Exercise details: Work through the listing below and state how many of its lines hold the word "computer". Give no other output.

Data shown:
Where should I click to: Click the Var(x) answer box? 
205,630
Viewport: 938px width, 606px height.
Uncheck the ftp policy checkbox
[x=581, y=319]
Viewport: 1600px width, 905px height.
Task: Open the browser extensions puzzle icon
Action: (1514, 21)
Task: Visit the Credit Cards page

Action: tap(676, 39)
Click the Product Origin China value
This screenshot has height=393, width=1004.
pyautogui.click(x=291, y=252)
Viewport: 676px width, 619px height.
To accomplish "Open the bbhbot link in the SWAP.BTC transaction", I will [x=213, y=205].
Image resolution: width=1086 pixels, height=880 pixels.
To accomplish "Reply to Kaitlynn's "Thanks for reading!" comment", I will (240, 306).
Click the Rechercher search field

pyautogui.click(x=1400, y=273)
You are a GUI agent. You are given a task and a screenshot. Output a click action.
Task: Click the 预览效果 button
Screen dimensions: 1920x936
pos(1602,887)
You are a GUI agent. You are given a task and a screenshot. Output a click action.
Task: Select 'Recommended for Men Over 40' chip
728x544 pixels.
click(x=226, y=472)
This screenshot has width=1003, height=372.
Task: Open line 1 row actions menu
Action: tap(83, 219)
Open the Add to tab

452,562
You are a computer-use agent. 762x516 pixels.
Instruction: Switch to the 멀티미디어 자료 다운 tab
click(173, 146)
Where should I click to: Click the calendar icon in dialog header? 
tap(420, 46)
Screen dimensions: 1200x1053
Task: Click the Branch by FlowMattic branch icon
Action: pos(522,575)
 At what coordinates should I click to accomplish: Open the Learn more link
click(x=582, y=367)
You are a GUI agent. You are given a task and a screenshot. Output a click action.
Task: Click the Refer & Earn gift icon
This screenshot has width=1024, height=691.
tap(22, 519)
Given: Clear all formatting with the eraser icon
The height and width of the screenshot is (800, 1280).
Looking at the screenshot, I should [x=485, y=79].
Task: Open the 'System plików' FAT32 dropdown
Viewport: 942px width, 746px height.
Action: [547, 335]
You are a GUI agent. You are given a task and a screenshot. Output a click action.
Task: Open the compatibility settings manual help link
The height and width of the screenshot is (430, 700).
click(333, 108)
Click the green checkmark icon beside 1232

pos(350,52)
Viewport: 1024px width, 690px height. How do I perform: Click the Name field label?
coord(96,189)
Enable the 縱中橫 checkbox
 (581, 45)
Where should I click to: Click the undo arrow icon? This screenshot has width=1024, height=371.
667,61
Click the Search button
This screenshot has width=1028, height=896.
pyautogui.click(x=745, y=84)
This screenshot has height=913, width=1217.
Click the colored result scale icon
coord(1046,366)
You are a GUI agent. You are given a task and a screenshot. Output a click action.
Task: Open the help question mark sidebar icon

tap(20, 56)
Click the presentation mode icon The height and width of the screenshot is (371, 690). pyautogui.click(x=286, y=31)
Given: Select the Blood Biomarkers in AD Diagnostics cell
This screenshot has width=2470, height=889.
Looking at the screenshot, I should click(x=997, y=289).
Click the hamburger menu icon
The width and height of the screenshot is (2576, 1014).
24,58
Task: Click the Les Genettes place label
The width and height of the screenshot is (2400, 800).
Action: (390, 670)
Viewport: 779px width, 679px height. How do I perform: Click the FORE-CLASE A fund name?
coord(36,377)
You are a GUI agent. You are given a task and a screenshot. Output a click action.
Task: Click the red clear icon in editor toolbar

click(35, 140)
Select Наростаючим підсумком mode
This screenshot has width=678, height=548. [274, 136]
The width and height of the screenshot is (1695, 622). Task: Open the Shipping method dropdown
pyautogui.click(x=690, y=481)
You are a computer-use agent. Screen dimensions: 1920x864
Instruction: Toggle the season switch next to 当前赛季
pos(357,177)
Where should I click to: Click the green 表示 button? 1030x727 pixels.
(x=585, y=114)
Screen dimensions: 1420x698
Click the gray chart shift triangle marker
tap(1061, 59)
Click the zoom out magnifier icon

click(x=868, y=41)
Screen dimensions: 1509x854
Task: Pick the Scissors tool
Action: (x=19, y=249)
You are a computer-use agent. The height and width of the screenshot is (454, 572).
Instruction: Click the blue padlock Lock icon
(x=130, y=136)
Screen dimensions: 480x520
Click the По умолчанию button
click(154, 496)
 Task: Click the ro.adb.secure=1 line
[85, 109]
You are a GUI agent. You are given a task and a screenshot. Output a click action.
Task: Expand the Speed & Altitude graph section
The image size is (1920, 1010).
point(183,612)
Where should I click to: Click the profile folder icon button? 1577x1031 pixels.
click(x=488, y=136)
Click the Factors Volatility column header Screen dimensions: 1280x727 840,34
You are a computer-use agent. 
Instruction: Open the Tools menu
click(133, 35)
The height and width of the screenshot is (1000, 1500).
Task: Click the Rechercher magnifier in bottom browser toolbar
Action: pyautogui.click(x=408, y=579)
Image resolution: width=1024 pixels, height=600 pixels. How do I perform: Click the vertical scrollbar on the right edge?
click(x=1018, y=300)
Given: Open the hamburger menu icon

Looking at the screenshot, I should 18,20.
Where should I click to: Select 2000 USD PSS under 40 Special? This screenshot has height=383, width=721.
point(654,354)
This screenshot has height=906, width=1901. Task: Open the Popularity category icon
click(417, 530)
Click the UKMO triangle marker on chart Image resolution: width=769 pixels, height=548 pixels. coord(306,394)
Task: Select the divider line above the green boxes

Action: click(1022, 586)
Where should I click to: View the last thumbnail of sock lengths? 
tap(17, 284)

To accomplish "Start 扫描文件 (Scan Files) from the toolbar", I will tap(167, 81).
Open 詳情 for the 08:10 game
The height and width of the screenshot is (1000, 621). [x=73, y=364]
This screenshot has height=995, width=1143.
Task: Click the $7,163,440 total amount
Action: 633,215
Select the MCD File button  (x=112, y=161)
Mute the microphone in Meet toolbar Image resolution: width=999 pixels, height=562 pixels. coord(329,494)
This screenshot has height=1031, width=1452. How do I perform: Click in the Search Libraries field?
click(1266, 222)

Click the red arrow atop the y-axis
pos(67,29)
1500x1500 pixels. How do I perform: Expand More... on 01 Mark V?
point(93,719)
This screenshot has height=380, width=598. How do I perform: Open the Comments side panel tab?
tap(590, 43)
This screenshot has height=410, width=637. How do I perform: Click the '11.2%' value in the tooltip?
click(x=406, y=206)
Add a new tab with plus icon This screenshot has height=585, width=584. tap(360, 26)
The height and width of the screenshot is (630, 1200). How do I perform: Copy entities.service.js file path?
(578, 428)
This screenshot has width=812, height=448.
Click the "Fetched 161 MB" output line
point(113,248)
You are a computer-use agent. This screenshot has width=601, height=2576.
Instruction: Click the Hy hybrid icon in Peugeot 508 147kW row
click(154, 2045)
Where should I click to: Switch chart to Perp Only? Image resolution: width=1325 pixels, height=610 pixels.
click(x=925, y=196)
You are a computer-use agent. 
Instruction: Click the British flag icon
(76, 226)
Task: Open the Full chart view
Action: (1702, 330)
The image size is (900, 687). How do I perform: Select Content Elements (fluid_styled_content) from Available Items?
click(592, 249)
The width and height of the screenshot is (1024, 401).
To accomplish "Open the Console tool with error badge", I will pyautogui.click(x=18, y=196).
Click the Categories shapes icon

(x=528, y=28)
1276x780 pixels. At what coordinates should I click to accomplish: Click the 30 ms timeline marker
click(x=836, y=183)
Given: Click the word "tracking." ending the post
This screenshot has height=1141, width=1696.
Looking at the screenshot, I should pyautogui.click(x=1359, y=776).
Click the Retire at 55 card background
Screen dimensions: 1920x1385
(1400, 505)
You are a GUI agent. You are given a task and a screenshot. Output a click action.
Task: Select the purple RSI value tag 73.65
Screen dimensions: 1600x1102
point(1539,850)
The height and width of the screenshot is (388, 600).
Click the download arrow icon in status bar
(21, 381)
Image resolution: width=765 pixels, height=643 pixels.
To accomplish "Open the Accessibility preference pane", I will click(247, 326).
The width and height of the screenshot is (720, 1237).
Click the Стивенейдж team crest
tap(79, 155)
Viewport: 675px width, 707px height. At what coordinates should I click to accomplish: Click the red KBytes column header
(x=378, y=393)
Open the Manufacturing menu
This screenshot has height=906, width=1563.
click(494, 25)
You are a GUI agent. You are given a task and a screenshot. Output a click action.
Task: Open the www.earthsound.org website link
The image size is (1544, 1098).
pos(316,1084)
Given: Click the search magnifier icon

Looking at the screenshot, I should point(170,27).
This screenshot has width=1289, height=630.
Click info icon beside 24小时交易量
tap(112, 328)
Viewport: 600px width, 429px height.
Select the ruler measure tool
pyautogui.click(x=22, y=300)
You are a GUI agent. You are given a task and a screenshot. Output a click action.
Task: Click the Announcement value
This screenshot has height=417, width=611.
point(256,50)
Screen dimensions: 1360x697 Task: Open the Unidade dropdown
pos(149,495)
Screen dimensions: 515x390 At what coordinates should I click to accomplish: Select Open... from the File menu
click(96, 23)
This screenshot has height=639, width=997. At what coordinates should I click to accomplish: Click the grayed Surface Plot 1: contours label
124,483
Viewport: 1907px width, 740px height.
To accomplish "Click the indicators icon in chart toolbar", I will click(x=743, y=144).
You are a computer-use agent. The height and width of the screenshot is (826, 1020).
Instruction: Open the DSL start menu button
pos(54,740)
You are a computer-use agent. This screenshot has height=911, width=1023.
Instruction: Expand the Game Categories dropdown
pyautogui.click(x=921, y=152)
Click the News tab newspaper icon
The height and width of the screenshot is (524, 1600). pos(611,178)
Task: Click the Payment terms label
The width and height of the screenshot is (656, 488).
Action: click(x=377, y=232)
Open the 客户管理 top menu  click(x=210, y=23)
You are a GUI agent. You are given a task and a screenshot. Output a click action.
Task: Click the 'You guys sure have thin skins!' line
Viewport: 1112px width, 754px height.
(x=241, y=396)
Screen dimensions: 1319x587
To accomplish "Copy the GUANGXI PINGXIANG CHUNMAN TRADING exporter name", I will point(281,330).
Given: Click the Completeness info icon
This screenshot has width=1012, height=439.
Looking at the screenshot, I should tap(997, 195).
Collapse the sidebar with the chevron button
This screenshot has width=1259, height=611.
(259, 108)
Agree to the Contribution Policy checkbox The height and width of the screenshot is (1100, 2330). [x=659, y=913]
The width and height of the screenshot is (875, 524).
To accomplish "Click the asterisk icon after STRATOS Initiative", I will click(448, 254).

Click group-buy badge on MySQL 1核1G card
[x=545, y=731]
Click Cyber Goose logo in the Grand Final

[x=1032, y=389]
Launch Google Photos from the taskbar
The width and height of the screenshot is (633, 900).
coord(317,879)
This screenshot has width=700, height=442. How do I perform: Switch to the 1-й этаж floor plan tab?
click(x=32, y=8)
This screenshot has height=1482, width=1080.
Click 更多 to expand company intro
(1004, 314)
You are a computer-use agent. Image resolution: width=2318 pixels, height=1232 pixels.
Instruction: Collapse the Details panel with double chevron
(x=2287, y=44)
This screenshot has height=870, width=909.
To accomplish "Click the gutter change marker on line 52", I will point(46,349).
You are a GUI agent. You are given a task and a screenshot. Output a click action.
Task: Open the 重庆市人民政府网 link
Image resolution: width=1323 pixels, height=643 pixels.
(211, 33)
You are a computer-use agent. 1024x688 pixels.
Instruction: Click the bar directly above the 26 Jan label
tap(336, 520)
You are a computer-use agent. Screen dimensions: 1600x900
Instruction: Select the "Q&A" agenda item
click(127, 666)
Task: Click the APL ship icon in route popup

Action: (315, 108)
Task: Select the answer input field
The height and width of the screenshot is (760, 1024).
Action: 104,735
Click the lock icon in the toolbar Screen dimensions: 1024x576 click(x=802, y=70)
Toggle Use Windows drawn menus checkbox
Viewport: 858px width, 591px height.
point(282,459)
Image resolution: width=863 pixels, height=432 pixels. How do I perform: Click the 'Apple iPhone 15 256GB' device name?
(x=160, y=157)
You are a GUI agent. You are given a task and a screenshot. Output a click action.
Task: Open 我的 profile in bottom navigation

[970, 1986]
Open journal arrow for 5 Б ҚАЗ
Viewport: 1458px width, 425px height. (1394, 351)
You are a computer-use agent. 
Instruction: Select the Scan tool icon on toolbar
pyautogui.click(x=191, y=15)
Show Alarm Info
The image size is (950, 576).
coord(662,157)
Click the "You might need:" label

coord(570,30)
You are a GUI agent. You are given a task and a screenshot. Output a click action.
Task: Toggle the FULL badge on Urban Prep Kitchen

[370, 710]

Completed exercise: 12